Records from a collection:
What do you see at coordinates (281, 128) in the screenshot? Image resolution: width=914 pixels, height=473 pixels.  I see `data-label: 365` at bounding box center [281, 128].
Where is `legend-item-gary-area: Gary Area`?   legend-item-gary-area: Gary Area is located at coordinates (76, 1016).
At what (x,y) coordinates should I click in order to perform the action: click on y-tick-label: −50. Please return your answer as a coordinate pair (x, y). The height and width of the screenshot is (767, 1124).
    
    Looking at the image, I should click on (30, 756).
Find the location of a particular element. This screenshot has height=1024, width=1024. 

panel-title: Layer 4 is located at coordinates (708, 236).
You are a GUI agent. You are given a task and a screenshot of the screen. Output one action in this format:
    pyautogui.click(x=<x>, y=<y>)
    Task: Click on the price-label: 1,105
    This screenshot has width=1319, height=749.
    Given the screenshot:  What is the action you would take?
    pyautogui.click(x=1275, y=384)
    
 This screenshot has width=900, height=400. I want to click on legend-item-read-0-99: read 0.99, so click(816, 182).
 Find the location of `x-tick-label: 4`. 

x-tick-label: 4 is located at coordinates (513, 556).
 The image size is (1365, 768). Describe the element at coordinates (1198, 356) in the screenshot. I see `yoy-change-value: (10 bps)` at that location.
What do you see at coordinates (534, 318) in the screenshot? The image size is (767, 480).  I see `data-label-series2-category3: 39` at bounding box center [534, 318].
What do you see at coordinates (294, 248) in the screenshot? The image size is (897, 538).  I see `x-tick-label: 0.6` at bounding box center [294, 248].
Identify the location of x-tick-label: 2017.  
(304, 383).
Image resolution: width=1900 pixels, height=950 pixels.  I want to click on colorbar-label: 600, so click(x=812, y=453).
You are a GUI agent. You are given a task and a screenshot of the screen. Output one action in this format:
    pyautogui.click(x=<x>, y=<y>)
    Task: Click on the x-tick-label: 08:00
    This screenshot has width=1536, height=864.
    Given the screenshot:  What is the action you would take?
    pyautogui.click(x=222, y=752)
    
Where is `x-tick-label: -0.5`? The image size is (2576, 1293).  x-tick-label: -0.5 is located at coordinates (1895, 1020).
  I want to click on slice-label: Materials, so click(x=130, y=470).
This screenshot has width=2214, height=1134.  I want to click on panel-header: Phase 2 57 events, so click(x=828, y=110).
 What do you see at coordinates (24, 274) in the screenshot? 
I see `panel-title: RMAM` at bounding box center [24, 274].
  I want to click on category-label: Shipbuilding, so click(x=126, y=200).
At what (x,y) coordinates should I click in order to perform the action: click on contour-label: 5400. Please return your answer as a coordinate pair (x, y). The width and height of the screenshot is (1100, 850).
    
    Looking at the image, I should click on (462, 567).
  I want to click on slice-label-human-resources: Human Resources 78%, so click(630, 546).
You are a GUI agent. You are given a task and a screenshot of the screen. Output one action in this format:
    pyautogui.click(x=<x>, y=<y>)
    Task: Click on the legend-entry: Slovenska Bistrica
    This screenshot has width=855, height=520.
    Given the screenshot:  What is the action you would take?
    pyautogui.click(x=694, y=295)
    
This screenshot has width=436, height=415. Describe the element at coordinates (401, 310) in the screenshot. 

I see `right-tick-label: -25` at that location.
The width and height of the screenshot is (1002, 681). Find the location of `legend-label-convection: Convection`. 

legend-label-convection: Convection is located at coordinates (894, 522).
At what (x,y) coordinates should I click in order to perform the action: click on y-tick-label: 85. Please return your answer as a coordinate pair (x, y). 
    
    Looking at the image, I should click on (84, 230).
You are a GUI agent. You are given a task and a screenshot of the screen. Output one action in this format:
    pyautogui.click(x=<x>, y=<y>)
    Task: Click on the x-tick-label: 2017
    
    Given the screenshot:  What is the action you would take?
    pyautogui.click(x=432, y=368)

▸ **Exercise requirements**
Give the lines of the listing above as a numbered list, leaving out any blank lines, starting at the line containing "This screenshot has width=2214, height=1134." and ending at the line containing "center [24, 274].".

▸ **Your solution**
1. This screenshot has width=2214, height=1134.  I want to click on panel-header: Phase 2 57 events, so click(x=828, y=110).
2.  What do you see at coordinates (24, 274) in the screenshot? 
3. I see `panel-title: RMAM` at bounding box center [24, 274].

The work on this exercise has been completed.